In the beginning, there was the whole notion of coming down out of the trees -- first accomplished, no doubt, by some hairy proto-human who fell off a low branch while trying to impress a girl, then had to act like the ground was where he'd wanted to be in the first place. After that, it was walking upright like all the cool Neanderthals ("Look, Bob, Larry walk upright. Larry eat woolly mammoth steaks on Friday night. Why you not more like Larry?"), then binocular vision, then the invention of fire, pants and cell phones. According to an article I read recently, the human index finger has long been the dominant digit -- the one we use for pointing, performing fine tasks, picking our noses, whatever. But now, what with the advent of text messaging, PDAs and the PlayStation, the thumb -- once the thing that made us better than those uppity dolphins and chipmunks, evolutionarily speaking -- has become the finger that kids use for everything except expressing their displeasure at the way some people drive. And in the current issue of Newsweek, there's an article about librarians -- long in a funk over the decline in reading for pleasure among both kids and adults -- who've begun stocking graphic novels on their shelves as a way to bring people back to the stacks. The theory is that people like pictures. Words? Not so much. But words and pictures together? Well, that's the Reese's Peanut Butter Cup of the literary world. And all of a sudden, the libraries are full of more than just child molesters and sleeping old people drooling on back issues of the Utne Reader.

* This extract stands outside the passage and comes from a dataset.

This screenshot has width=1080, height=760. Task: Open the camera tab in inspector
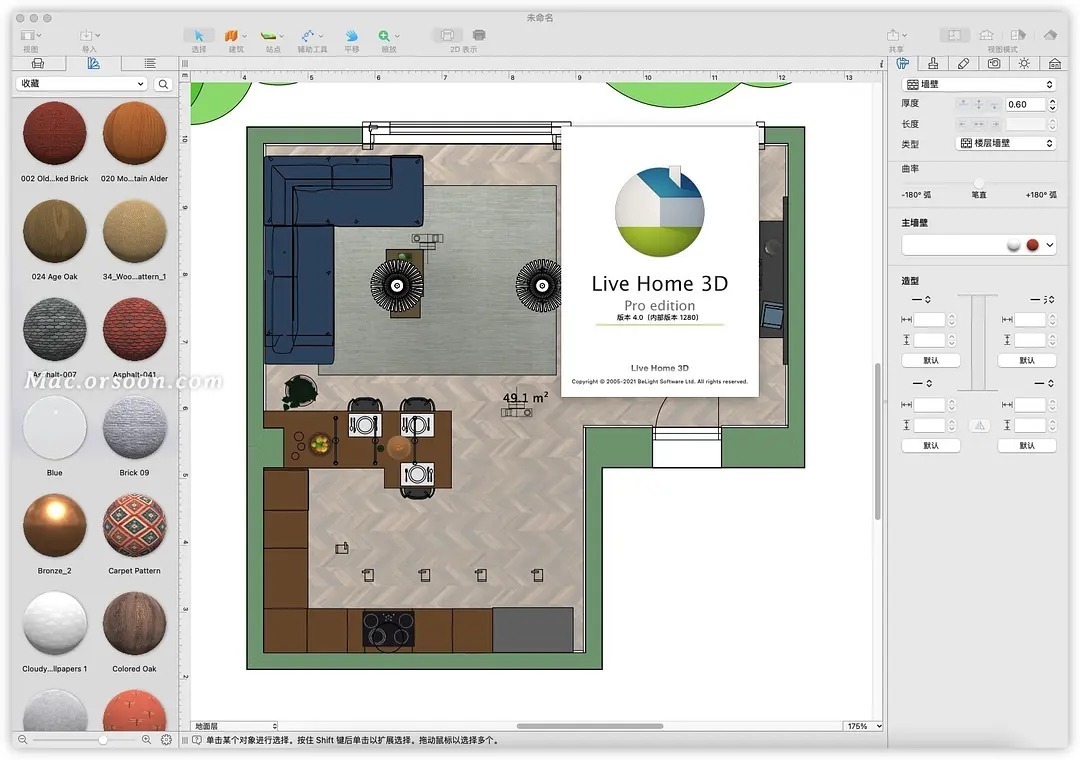993,63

It's all part of human adaptation. And if Bob can learn to walk upright and librarians can embrace comic books, and a device like the PlayStation 2 (which seems expressly designed to make me miss deadlines) can overcome generations of index-finger predominance, then we -- as intelligent, adaptable and not at all stick-in-the-mud-ish gastronauts and foodistas -- must come to terms with the roadside shopping plaza as the next great development in the restaurant game.

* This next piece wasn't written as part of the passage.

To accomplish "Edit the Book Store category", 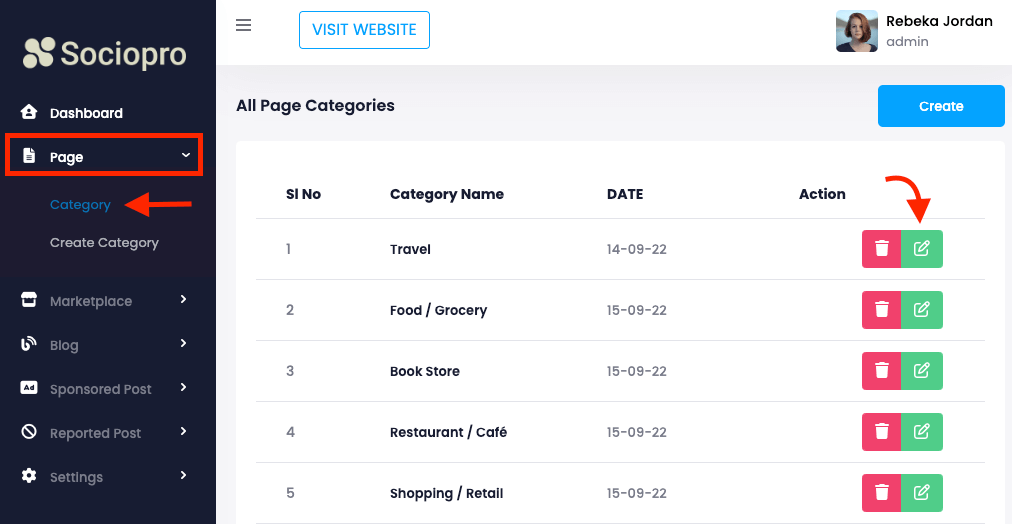I will pyautogui.click(x=922, y=371).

Sue Smith is a strip-mall survivor, having cemented a double-fronted position in Aurora twenty years ago and never backing down. Hers are not the oldest shoppette restaurants in Denver, but New Orient alone has lasted longer than Indigo, Vega, Clair de Lune, Bistro Vendome (under its original owners) and Adega combined. And together, New Orient and Viaggio (see review) present a unified Italo-Vietnamese axis in a neighborhood that has long been a petri dish of gastronomy -- a rich medium for the development of both cooks and cuisine.

This is the power of the strip mall, the ethnic enclave, in a big city. With manageable rents, workable spaces and few zoning complications, these spots allow a (relatively) easy entry into the business for small-time operators and provide a thin cushion against instantaneous failure with their anchor properties, ample parking and good traffic flow. At your average shoppette mom-and-pop, 200-cover Saturdays are not an absolute requirement for survivability. As a matter of fact, a 200-cover Saturday would kill just about any of them except Cafe Jordano (11068 West Jewell Avenue in Lakewood), which has grown up to be able to handle such a crush.

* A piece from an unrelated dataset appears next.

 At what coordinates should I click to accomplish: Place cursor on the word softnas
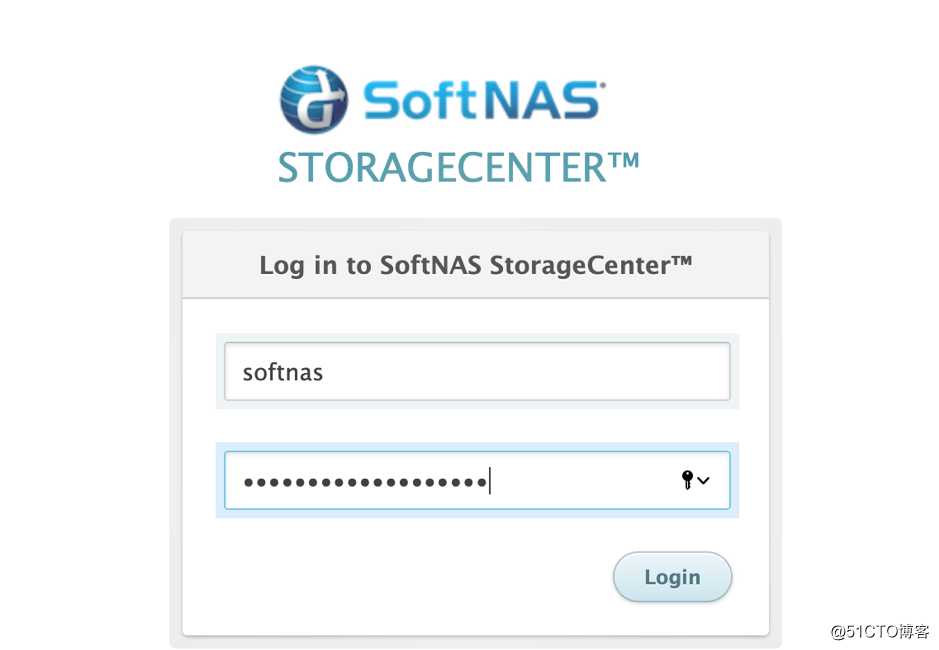pos(283,373)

Then again, extinction has always been a necessary event in the strip-mall life cycle. Regatta Plaza is a flashpoint in the culinary border wars, a stretch of cement and blacktop where Vietnamese and Chinese restaurants have shared the same kitchen, where Mexican carnicerías and Indian groceries and Cajun buffets have crouched shoulder-to-shoulder, offering the athletic diner the ability to make a meal of dosa, followed by pho, followed by burritos and capped off with tamarind candies and mango juice for dessert. In this particular mall, the 12200 East Cornell address has rolled over three times in recent memory, going from Maruti Narayan's (one of the best Indian restaurants in the city) to Denver Woodlands (which wound up a proof-of-concept experiment for an operation that will soon reopen in greener pastures in Castle Pines), then Boudreaux's Bayou Buffet, which closed after only a couple of months.